OBJECTIVES: Cyclin-dependent kinase 4 and 6 (CDK4/6) inhibitors palbociclib, ribociclib, and abemaciclib are widely used for the first-line treatment of locally advanced or metastatic breast cancer (mBC). Direct comparisons of these treatments in randomized controlled trials (RCTs) are lacking. The aim of the study is to gather and analyze published data on the comparative effectiveness of CDK4/6 inhibitors in combination with aromatase inhibitors (AI) in postmenopausal patients with HR+/HER2– mBC.

METHODS: A systematic review of publications on original studies examining the impact of CDK4/6 inhibitor + AI on the survival of patients with HR+ HER2– mBC was performed.

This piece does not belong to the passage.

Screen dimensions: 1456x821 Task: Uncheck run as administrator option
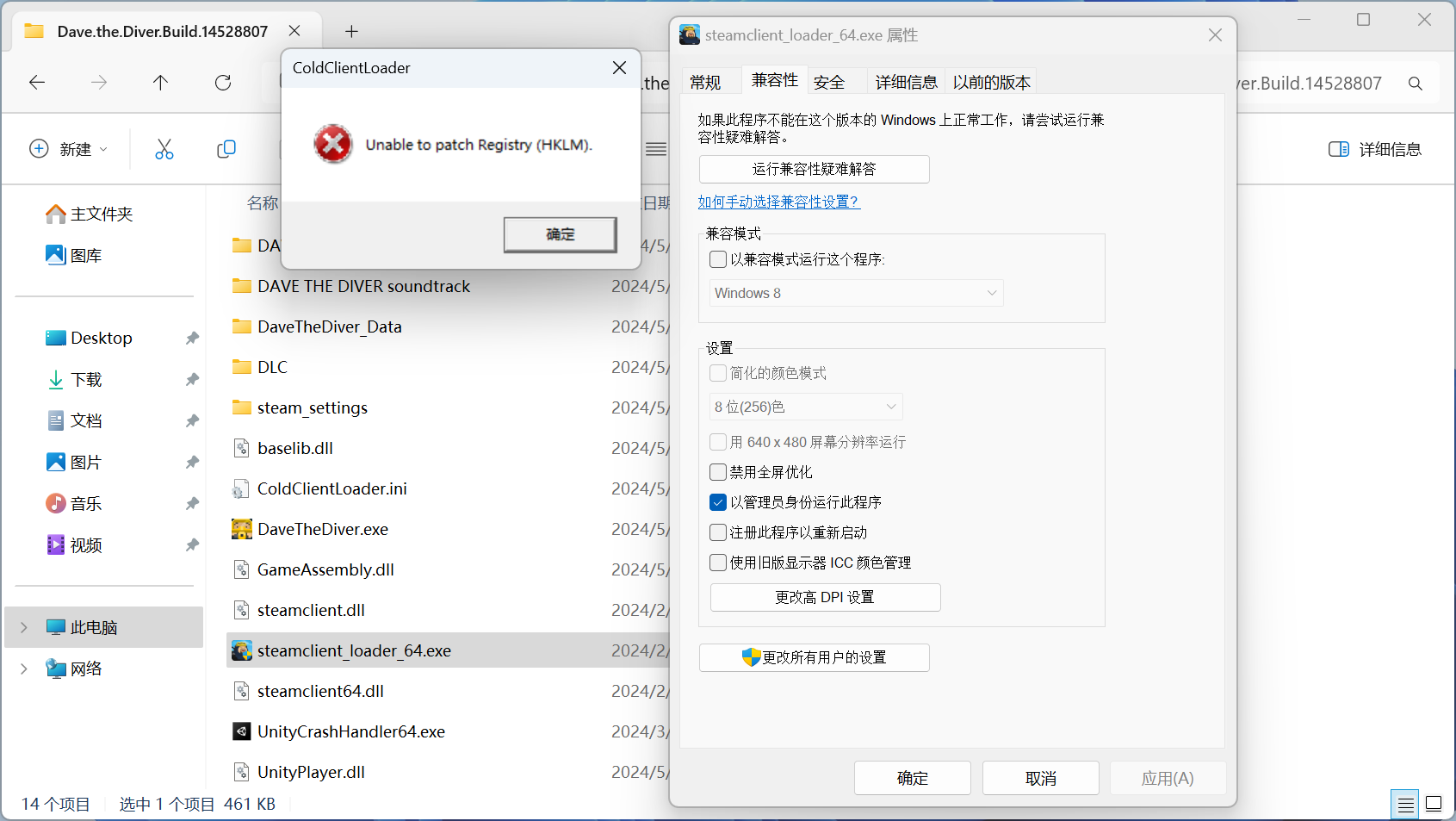point(718,502)
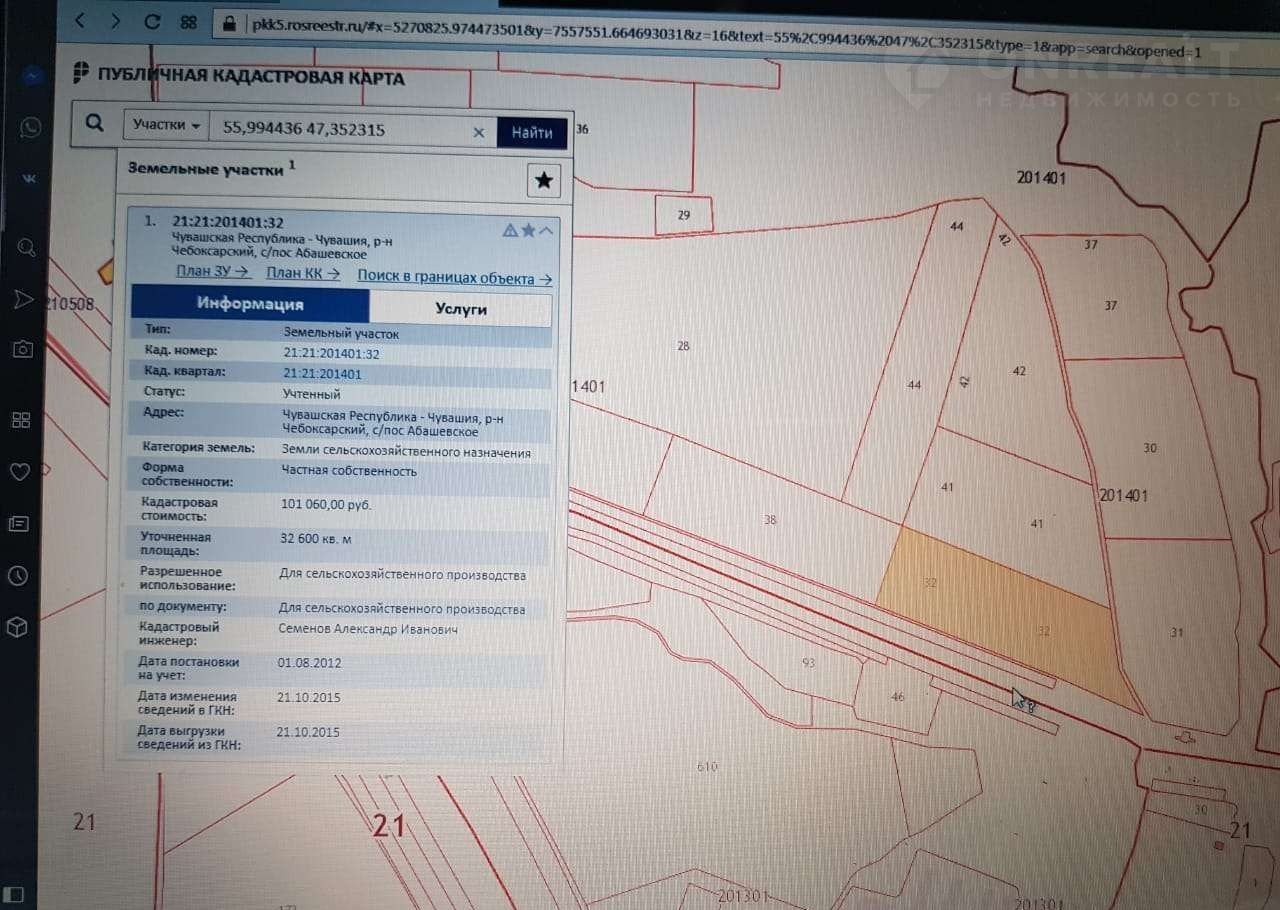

RESULTS: Nineteen studies with data on progression-free survival (PFS) and overall survival (OS) were identified. These included 7 real-world evidence (RWE) studies, 1 naïve comparison, 2 matching-adjusted indirect comparisons (MAIC), and 9 meta-analyses. The hazard ratio (HR) range for PFS was 0.97-1.25 (palbociclib vs. ribociclib), 0.53-1.27 (palbociclib vs. abemaciclib), and 0.56-1.10 (ribociclib vs. abemaciclib). None of the studies established statistically significant differences in PFS between the different CDK4/6 inhibitors. The HR range for OS was 1.06-1.47 (palbociclib vs. ribociclib), 1.08-1.23 (palbociclib vs. abemaciclib), and 1.01-1.06 (ribociclib vs. abemaciclib). A statistically significant superiority of ribociclib over palbociclib in terms of OS was observed in a single MAIC, while seven other studies of various types did not find significant differences between the investigated drugs in terms of this efficacy endpoint. The MAIC methodology remains controversial due to potential hidden differences between studies, especially in early relapse frequency in the underlying RCTs and patient management after treatment failure.

CONCLUSIONS: There is no compelling evidence of the superiority of one CDK4/6 inhibitor over others. A preference for a specific drug within the class can only be made after conducting direct RCTs or accumulating sufficient RWE on the use of such drugs.